* **Task details**
Copy the records below verbatim, from the line with "Click the gray header bar at top" up to and including the line with "point(121,142)".

* **Dataset extract**
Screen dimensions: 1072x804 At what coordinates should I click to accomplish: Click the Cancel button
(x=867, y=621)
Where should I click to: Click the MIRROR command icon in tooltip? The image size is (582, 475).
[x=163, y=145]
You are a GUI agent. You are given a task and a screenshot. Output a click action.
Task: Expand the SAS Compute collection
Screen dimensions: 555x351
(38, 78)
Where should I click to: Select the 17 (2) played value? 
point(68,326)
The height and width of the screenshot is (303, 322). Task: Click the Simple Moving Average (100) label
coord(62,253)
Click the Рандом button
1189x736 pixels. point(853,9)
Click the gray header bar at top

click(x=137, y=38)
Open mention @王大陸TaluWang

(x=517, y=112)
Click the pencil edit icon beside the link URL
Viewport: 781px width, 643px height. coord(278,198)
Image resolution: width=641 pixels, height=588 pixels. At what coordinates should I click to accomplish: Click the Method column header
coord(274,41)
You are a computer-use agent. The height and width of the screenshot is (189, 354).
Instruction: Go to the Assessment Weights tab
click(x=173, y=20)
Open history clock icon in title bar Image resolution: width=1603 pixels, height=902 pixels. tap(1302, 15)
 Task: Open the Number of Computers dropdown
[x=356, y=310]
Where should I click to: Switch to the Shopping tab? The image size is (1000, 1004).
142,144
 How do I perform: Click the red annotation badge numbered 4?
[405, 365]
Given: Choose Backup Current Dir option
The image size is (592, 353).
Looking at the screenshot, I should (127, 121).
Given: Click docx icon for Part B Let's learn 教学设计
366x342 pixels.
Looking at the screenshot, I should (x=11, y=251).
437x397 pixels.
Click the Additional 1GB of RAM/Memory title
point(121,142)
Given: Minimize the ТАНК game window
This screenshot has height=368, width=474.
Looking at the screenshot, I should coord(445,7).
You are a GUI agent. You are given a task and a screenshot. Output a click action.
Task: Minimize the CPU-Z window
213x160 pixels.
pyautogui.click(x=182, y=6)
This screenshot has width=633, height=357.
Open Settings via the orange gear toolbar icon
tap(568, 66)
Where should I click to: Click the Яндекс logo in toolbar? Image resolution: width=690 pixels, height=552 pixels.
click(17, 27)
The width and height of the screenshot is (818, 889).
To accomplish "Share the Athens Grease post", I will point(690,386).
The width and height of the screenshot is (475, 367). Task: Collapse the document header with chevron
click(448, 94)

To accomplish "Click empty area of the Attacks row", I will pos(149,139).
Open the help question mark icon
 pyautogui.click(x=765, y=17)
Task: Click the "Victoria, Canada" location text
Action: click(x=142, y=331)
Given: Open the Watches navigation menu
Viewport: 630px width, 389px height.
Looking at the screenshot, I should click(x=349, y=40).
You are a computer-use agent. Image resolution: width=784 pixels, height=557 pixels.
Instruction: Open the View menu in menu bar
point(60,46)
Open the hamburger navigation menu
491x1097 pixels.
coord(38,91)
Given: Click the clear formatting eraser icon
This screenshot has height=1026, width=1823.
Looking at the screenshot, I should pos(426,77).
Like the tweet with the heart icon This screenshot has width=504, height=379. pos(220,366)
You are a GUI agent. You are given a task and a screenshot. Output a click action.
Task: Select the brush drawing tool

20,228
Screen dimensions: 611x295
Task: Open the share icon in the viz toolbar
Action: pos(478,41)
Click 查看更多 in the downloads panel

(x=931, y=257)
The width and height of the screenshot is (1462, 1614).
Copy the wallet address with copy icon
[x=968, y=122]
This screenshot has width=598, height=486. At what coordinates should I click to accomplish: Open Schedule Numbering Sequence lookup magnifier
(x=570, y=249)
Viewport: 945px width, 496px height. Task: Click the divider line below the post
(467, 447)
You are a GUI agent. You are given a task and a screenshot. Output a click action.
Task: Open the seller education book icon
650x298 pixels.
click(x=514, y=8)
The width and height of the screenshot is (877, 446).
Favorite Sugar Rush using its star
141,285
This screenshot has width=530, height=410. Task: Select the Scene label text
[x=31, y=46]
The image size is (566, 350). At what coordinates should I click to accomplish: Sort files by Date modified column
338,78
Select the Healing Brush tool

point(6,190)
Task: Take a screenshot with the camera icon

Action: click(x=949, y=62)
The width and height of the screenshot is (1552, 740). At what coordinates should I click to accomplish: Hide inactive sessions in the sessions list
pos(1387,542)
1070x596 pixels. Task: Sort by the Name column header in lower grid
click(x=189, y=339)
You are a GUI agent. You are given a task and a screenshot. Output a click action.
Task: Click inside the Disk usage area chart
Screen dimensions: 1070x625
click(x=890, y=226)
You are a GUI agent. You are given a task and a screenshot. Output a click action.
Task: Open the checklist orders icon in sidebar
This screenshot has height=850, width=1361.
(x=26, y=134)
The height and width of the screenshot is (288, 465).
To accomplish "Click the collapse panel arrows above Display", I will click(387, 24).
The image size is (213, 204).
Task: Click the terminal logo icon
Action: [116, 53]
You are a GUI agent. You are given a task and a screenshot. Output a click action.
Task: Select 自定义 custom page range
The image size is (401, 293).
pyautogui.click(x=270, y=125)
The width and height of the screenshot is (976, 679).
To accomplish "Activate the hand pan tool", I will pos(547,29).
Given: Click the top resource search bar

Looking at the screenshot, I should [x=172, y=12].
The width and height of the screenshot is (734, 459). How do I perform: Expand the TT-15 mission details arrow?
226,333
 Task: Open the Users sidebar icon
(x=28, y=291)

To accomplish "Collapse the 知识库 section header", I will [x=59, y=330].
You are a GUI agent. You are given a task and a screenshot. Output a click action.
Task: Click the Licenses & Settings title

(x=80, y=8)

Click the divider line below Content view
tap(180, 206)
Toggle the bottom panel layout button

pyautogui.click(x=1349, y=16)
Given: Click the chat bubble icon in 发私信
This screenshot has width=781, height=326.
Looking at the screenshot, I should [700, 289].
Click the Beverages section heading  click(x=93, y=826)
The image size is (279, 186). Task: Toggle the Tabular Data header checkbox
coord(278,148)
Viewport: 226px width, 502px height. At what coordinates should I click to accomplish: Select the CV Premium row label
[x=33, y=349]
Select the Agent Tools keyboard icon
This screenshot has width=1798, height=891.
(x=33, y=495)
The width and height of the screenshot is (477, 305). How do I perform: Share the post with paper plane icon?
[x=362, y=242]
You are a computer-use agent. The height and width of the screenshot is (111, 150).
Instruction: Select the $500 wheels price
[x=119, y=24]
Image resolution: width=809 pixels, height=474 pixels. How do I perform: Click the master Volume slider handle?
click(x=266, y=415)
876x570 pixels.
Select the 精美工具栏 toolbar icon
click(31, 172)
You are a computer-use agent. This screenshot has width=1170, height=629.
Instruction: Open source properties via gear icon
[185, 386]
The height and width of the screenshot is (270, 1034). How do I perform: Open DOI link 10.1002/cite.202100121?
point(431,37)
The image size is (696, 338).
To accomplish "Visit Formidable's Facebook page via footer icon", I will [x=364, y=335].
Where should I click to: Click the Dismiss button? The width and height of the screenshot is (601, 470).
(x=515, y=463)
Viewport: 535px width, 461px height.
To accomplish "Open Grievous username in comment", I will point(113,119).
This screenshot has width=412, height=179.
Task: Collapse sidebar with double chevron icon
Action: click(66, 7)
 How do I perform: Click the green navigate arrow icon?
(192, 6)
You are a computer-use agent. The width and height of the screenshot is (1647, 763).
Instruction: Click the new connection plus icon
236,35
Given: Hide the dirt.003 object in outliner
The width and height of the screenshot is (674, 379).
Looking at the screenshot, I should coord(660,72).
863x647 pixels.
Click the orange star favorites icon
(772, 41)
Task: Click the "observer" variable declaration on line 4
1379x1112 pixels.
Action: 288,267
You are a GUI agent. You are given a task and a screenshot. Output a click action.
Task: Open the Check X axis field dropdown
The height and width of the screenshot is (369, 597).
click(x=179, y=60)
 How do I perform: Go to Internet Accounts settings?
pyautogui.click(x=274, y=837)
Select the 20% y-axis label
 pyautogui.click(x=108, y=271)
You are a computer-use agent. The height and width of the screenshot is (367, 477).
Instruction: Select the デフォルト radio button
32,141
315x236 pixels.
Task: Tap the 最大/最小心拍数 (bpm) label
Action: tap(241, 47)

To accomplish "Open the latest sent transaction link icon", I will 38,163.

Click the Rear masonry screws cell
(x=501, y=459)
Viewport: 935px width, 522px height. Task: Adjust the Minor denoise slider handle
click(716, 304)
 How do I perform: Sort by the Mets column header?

* **Finished answer**
Click the gray header bar at top

click(x=137, y=38)
Open mention @王大陸TaluWang

(x=517, y=112)
Click the pencil edit icon beside the link URL
Viewport: 781px width, 643px height. coord(278,198)
Image resolution: width=641 pixels, height=588 pixels. At what coordinates should I click to accomplish: Click the Method column header
coord(274,41)
You are a computer-use agent. The height and width of the screenshot is (189, 354).
Instruction: Go to the Assessment Weights tab
click(x=173, y=20)
Open history clock icon in title bar Image resolution: width=1603 pixels, height=902 pixels. tap(1302, 15)
 Task: Open the Number of Computers dropdown
[x=356, y=310]
Where should I click to: Switch to the Shopping tab? The image size is (1000, 1004).
142,144
 How do I perform: Click the red annotation badge numbered 4?
[405, 365]
Given: Choose Backup Current Dir option
The image size is (592, 353).
Looking at the screenshot, I should (127, 121).
Given: Click docx icon for Part B Let's learn 教学设计
366x342 pixels.
Looking at the screenshot, I should (x=11, y=251).
437x397 pixels.
Click the Additional 1GB of RAM/Memory title
point(121,142)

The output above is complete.